**INSTRUCTIONS:**
a) Answer these from the text on the person_distinct_id table:
(i) What engine does the CREATE TABLE statement specify?
(ii) What is the table almost always joined against?
(iii) Which two calls can change the distinct_id belonging to a person?
b) In the text on the person_distinct_id table, copy the stretch from "Since this table" through "expensive and slow.".
c) List every column defined in the CREATE TABLE statement of the text on the person_distinct_id table.

**TEXT SECTION:**

The semantics of this have changed significantly with person-on-events project.


CREATE TABLE person_distinct_id
distinct_id VARCHAR,
person_id UUID,
team_id Int64,
_sign Int8 DEFAULT 1,
is_deleted Int8 ALIAS if(_sign==-1, 1, 0),
_timestamp DateTime,
_offset UInt64
) ENGINE = ReplicatedCollapsingMergeTree('/clickhouse/tables/noshard/posthog.person_distinct_id', '{replica}-{shard}', _sign)
ORDER BY (team_id, distinct_id, person_id)

The is_deleted column is not actually being written to, it is dynamically calculated based on the _sign column.

This table was queried often joined with events table along the following lines:

SELECT avg(count())
FROM events
SELECT distinct_id, argMax(person_id, _timestamp) as person_id
SELECT distinct_id, person_id, max(_timestamp) as _timestamp
FROM person_distinct_id
WHERE team_id = 2
GROUP BY person_id, distinct_id, team_id
HAVING max(is_deleted) = 0
GROUP BY distinct_id
) AS pdi ON (pdi.distinct_id = events.distinct_id)
WHERE team_id = 2
GROUP BY pdi.person_id

Design decision: no sharding

Since this table was almost always joined against the events table, this table was not sharded.

Sharding it means that each shard would need to send back all the events and person_distinct_id sub-query result rows to coordinator node to execute queries, which would be expensive and slow.

Design decision: CollapsingMergeTree

The given distinct_id belonging to a person can change over time as posthog.identify or posthog.alias are called.

For this reason the data needs to be constantly updated, yet updating data in ClickHouse requires rewriting large chunks of data.

Rather than rewriting data, we opted to use CollapsingMergeTree. CollapsingMergeTree adds special behavior to ClickHouse merge operation: if on a merge rows with identical ORDER BY values are seen, they are collapsed according to _sign column:

  • If sum of signs _sign was positive, new row has _sign of 1.

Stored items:

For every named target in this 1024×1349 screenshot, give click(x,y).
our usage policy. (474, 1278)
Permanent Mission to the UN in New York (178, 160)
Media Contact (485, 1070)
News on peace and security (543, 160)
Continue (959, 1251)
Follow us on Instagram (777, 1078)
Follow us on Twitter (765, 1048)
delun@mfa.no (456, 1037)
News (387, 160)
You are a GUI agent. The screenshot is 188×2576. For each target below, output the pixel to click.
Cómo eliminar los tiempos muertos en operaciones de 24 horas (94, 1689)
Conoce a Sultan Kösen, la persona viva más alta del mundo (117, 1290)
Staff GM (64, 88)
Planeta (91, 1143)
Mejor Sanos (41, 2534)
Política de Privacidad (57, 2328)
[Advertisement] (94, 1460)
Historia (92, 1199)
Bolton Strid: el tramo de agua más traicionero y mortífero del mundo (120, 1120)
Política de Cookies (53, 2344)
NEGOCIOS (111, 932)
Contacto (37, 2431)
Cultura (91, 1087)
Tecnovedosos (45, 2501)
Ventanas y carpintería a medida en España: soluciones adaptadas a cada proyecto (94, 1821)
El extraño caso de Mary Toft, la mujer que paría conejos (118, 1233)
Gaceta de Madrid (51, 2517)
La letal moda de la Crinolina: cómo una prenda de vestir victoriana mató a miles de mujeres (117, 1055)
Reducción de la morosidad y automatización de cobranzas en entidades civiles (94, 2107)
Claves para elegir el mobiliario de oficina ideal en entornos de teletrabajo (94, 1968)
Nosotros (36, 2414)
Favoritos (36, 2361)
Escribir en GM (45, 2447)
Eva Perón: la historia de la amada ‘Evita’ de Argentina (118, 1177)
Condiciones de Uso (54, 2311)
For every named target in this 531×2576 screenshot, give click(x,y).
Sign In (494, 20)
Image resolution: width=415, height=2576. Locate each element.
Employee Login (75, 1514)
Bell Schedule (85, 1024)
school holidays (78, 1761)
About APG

**TASK RESULTS:**
a)
(i) ReplicatedCollapsingMergeTree
(ii) The events table
(iii) posthog.identify and posthog.alias

b)
Since this table was almost always joined against the events table, this table was not sharded.

Sharding it means that each shard would need to send back all the events and person_distinct_id sub-query result rows to coordinator node to execute queries, which would be expensive and slow.

c)
distinct_id
person_id
team_id
_sign
is_deleted
_timestamp
_offset